### DIRECTIVE:
Write out all of the data below word for word, leaving out the pictures.

====================

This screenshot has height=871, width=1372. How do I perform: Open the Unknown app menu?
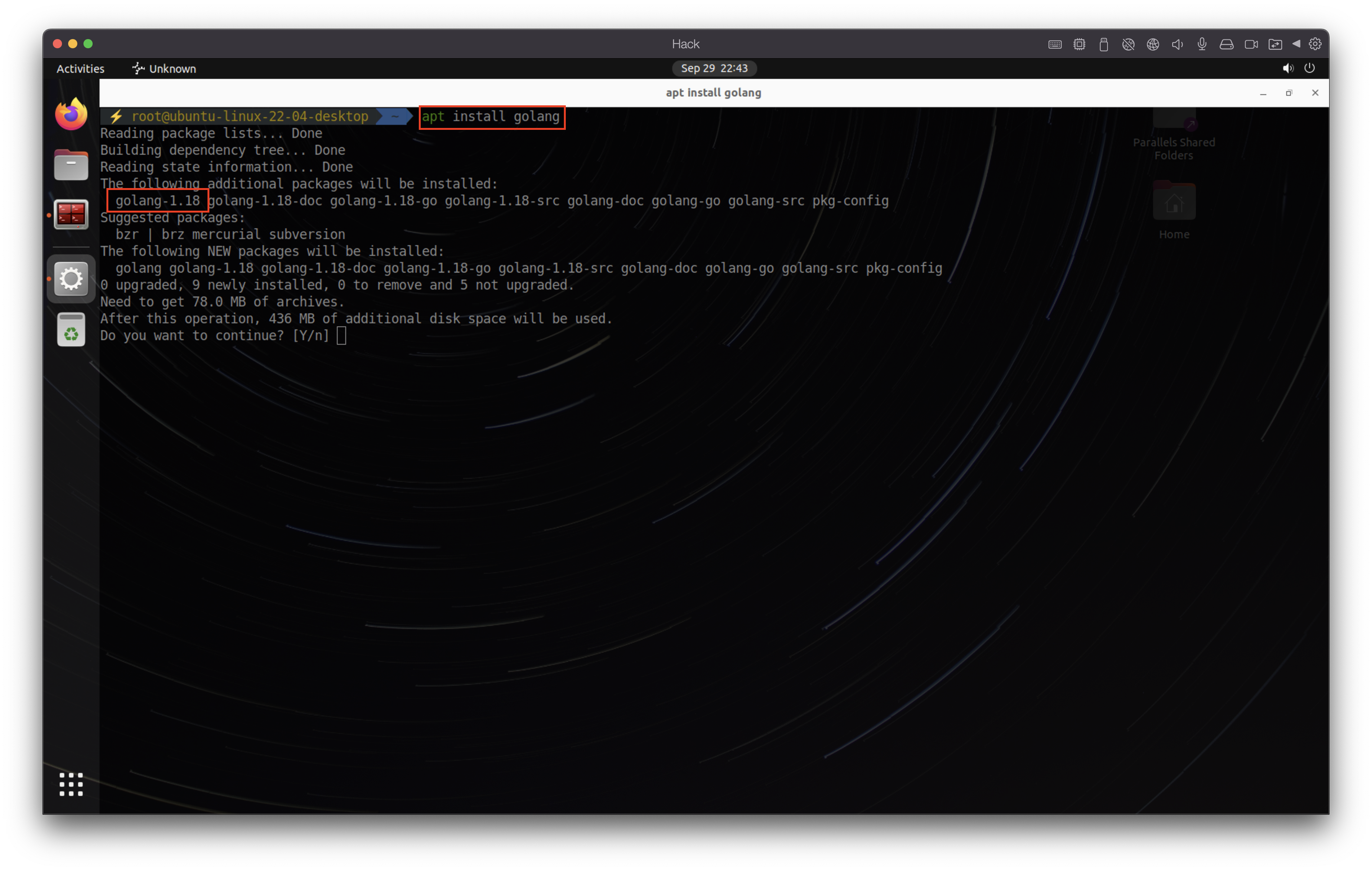tap(164, 69)
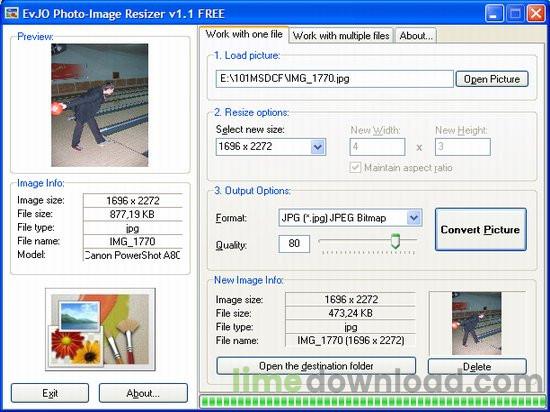The image size is (550, 412).
Task: Click the Open Picture button
Action: click(492, 79)
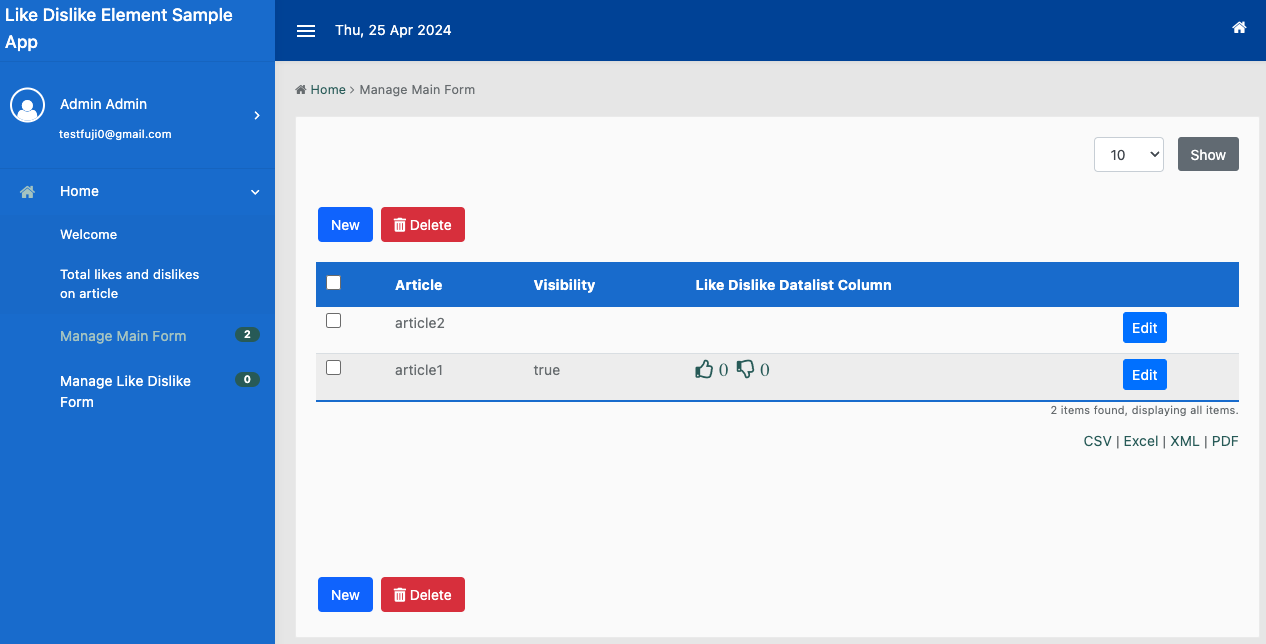Click the sidebar Home house icon
The width and height of the screenshot is (1266, 644).
click(x=28, y=192)
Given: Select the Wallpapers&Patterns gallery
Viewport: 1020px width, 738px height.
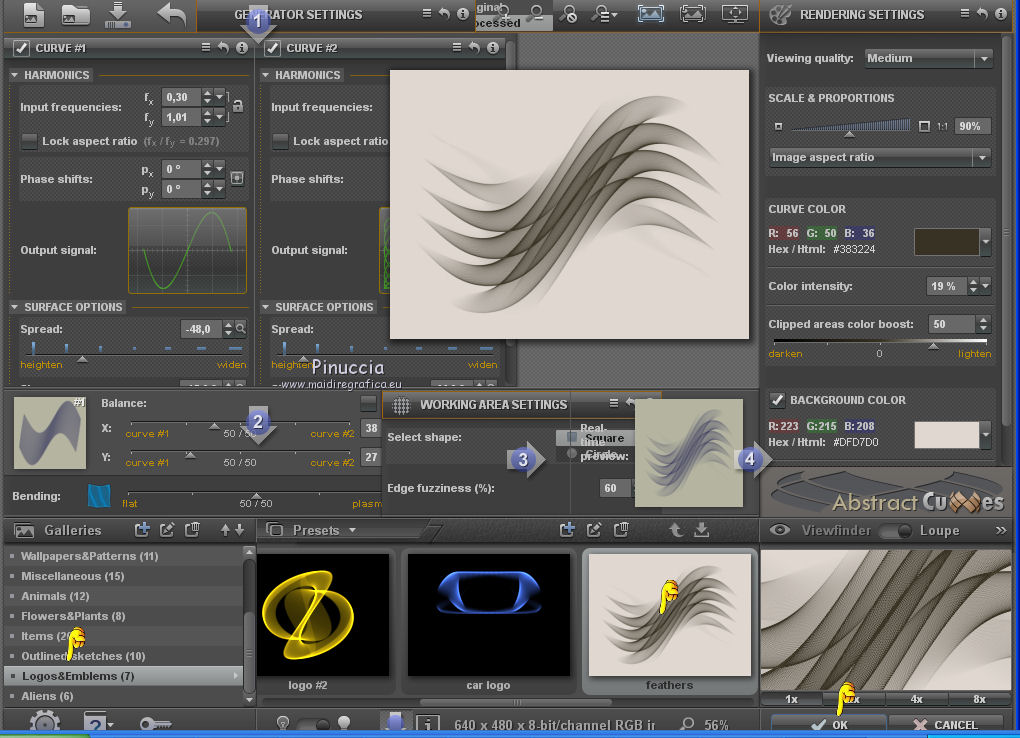Looking at the screenshot, I should (x=89, y=556).
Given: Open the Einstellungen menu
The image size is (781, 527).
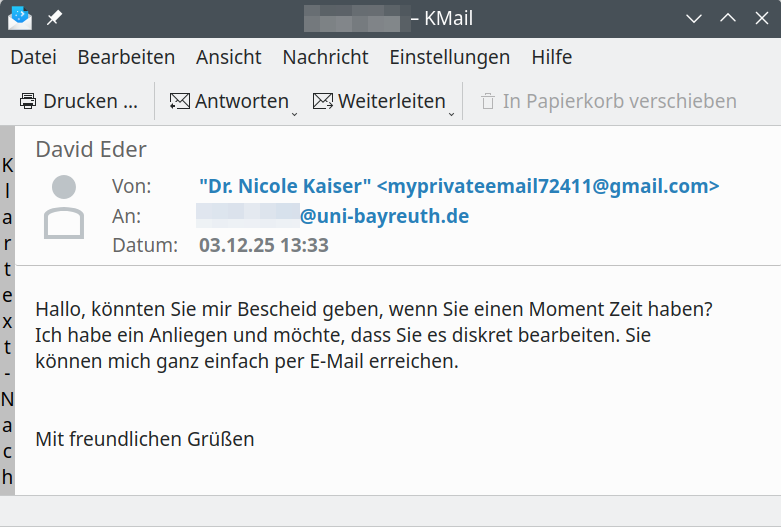Looking at the screenshot, I should pos(449,57).
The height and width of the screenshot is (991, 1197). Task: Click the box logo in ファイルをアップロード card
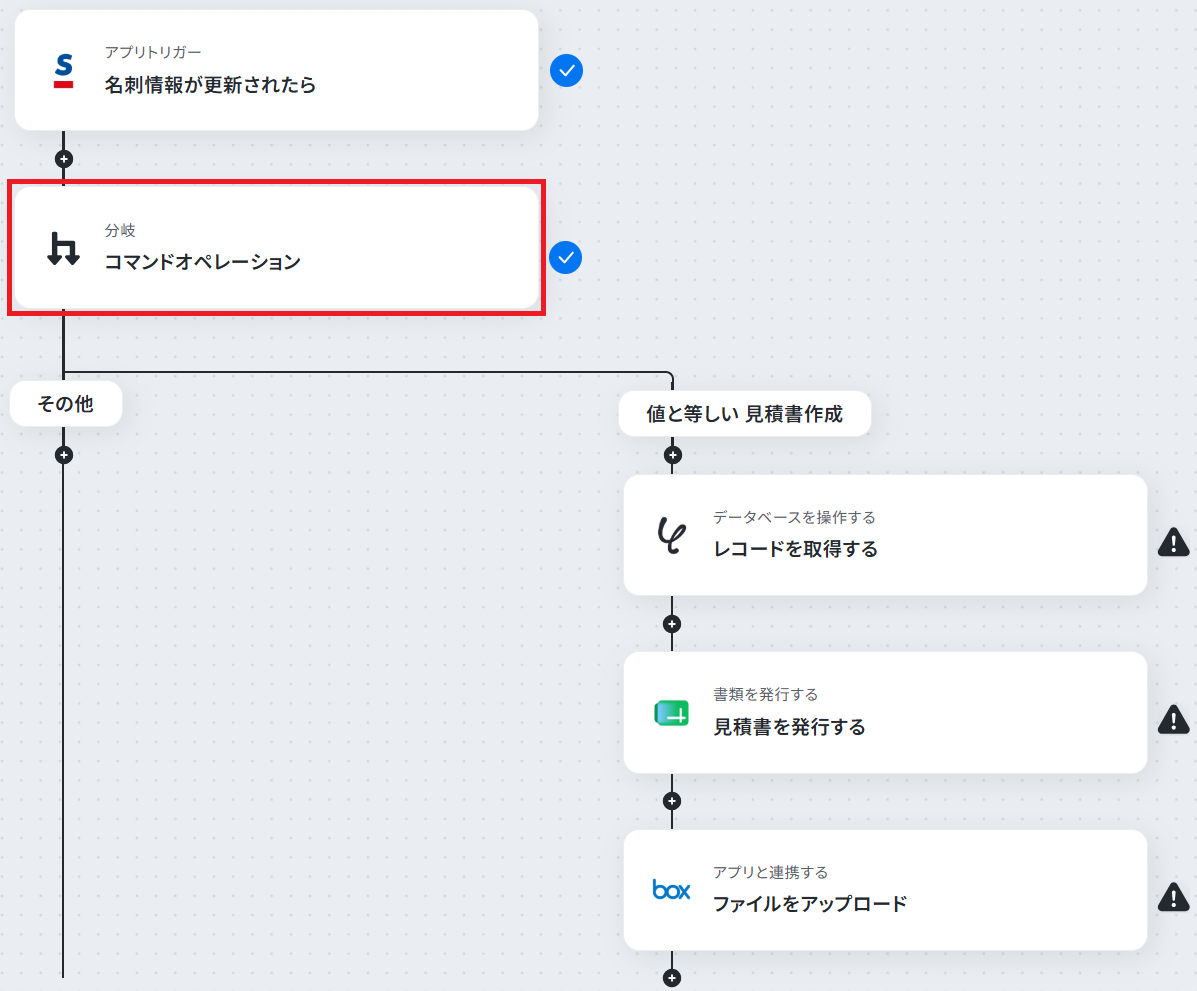(672, 889)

====================

### PROBLEM SOLUTION:
This screenshot has height=871, width=1372. How do I perform: Open the Unknown app menu?
tap(164, 69)
The image size is (550, 412).
Task: Click the Open Picture button
Action: click(492, 79)
Click the sidebar Home house icon
The width and height of the screenshot is (1266, 644).
click(x=28, y=192)
Given: Select the Wallpapers&Patterns gallery
Viewport: 1020px width, 738px height.
Looking at the screenshot, I should (x=89, y=556).
Given: Open the Einstellungen menu
The image size is (781, 527).
Looking at the screenshot, I should pos(449,57).
The height and width of the screenshot is (991, 1197). Task: Click the box logo in ファイルをアップロード card
(672, 889)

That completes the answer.